EXTRACT TO READ:
▬▬▬

The Board was not swayed by arguments that the invention provided better results because “the quality of the new rule in terms of its effect on the accuracy of the identified events fully depends on the quality of the ground truth information. The origin of this information is not specified in the claim, and the description confirms that it may be the result of cognitive processing by a human operator dealing with the events. Any improvement in the quality of the event identification therefore is not a technical effect achieved by the features of the claim. In addition, the accuracy of the identified events is not a technical parameter, since it is judged by the human operator.”
This decision emphasises that arguments based on improved results are only successful where it can be clearly shown that the improvements derive from claim features and that machine learning techniques cannot be seen as inherently technical.
It is rare that the features are disregarded because they are aesthetic but in T 1338/19 (Touch-Pad für ein Kraftfahrzeug / BMW) of 2.9.2021 a “bulge” in a touch screen for a car was considered non-technical ‘due to the not very specific formulation “curvature” - which also includes an overall arched surface’.
Control of an avatar in a game by a seated player was the invention in T 3033/18 of 2.8.2021. The novel features related “to rules about what actions are possible in both the real and virtual world.” The inventive step therefore turned on whether implementation of those rules was inventive bearing in mind that “inventive step cannot be found in the mere technical implementation of the above rules, but must reside in the particular manner of implementation.” In this case the Board considered that the implementation claimed was inevitable given the claimed rules and the physical restrictions imposed by the fact that the user is lying or sitting and the avatar moves.
In T 0095/15 (Automatische Auswahl eines Antriebs/SEW-EURODRIVE) of 11.3.2021 a claim to a “Procedure for determining and/or manufacturing a drive” was revoked as a mental act. Although manufacturing a drive would have been a technical method the language of the claim did not explicitly or implicitly require technical means to perform the “determining” option. A feature of the claim requiring “transmission” of data was held to cover oral communication between two people, not necessarily communication of data by technical means. It should have been fairly straight forward to restore technicality by including a limitation to the use of a computer or deleting the “determining” option but the Board declined to admit auxiliary requests that it considered late filed. A request for a reference to the Enlarged Board was also rejected because it was not necessary to decide the case.

▬▬▬

EXERCISES TO COMPLETE:
**1)** In the case-law summary, why was the claim in T 0095/15 revoked as a mental act? Answer in one to three sentences.
**2)** Go on with the case-law summary from its last sentence.
The lines after the case-law summary play no part in this.

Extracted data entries
▬▬▬

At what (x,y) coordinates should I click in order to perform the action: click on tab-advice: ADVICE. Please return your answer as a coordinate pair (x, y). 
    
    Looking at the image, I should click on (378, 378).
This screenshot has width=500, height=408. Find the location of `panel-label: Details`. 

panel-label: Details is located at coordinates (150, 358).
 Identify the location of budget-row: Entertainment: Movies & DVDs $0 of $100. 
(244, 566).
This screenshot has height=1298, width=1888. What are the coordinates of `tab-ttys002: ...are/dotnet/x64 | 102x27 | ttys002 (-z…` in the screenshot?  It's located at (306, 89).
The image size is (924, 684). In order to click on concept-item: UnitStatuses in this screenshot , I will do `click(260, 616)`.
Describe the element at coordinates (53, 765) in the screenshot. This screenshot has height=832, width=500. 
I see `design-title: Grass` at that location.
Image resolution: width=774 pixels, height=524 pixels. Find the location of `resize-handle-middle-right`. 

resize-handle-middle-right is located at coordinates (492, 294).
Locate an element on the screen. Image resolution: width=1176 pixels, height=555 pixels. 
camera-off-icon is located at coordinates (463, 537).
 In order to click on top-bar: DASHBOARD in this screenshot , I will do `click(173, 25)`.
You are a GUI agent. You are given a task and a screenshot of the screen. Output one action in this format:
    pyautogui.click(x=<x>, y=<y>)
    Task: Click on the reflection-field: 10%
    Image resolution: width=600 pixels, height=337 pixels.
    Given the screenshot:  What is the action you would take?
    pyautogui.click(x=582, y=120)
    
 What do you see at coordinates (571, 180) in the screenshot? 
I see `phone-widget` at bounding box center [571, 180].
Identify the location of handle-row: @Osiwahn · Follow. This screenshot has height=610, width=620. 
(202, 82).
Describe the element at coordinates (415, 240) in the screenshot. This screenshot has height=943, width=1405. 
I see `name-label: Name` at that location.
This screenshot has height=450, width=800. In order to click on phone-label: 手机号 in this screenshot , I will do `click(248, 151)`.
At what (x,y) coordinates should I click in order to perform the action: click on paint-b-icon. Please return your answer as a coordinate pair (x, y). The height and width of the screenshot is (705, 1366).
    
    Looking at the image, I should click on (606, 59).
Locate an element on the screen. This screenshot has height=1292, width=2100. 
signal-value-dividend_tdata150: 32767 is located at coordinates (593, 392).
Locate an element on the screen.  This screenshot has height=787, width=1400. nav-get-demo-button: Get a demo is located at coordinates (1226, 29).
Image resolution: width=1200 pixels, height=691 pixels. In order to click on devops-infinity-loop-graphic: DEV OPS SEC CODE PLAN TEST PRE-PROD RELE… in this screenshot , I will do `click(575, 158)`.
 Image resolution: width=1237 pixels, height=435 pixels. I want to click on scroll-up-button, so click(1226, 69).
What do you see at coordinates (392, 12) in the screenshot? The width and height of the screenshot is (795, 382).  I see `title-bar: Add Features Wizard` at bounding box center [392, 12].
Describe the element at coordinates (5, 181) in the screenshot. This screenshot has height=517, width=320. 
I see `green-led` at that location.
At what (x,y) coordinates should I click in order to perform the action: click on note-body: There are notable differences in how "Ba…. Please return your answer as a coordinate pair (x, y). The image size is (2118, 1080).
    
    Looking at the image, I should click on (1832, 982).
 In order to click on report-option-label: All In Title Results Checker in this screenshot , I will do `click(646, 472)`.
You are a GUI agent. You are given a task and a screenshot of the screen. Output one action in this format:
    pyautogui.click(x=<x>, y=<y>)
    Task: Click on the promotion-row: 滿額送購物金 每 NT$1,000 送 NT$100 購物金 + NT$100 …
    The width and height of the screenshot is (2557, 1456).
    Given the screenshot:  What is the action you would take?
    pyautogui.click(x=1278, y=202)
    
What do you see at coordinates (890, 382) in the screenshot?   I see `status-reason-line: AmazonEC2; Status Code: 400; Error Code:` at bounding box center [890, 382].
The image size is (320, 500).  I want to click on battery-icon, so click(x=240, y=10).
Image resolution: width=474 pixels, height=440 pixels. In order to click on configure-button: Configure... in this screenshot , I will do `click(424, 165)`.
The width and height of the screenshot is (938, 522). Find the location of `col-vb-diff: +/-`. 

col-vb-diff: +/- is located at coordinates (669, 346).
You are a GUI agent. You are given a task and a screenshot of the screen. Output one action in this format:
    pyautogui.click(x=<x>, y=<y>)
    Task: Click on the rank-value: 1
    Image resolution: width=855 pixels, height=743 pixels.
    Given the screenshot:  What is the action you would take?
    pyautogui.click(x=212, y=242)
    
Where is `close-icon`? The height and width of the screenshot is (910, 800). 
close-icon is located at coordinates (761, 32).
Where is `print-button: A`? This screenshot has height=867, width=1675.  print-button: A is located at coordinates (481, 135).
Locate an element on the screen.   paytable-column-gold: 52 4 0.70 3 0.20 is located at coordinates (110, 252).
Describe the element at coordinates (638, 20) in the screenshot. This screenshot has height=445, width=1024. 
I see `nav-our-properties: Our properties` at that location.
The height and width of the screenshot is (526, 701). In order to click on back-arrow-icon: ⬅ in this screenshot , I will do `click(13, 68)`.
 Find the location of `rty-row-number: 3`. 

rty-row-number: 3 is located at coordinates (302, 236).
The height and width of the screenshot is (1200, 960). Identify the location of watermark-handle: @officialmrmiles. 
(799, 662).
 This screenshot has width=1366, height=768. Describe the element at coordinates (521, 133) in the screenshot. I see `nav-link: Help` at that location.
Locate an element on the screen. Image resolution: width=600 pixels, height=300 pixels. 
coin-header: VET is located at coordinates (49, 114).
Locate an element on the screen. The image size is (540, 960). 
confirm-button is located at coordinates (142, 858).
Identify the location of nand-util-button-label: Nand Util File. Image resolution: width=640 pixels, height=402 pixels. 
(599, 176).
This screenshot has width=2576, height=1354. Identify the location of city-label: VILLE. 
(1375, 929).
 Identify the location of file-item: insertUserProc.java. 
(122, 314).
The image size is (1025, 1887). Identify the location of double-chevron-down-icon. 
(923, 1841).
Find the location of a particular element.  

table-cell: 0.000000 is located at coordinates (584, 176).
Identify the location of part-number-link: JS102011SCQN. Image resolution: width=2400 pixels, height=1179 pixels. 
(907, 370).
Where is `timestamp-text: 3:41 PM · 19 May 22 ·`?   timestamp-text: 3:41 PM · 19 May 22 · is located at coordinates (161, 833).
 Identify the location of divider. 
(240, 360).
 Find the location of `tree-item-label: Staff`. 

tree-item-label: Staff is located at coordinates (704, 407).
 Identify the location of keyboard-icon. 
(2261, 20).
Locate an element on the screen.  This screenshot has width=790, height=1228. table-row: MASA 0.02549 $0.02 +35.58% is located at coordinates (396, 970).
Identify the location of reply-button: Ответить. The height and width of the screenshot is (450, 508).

▬▬▬

ANSWERS PER TASK:
**1)** The claim's wording did not require technical means, explicitly or implicitly, to carry out the "determining" option. Its "transmission" of data was held to cover oral communication between two people, not only communication by technical means.

**2)**
A claim using a mathematical formula was rejected in T 1294/16 (Image data arrangement/OMRON) of 10.3.2021 because the formula was “only a mathematical equivalent” of one in the prior art and an alleged improvement in speed could not be substantiated. An argument that the invention made life easier for the programmer was rejected on the basis that “this, in principle, cannot be considered to define an invention at all (T 1539/09, Catchword). Arguendo, even if that could be the case, the technical effect cannot be objectively assessed here, because on the one hand the programming language is not specified, and because on the other hand the answer is a matter of subjective preference: while writing code with only two loops may be more convenient, the indexes will no longer intuitively directly represent the standard RGB format, making code reading less convenient.”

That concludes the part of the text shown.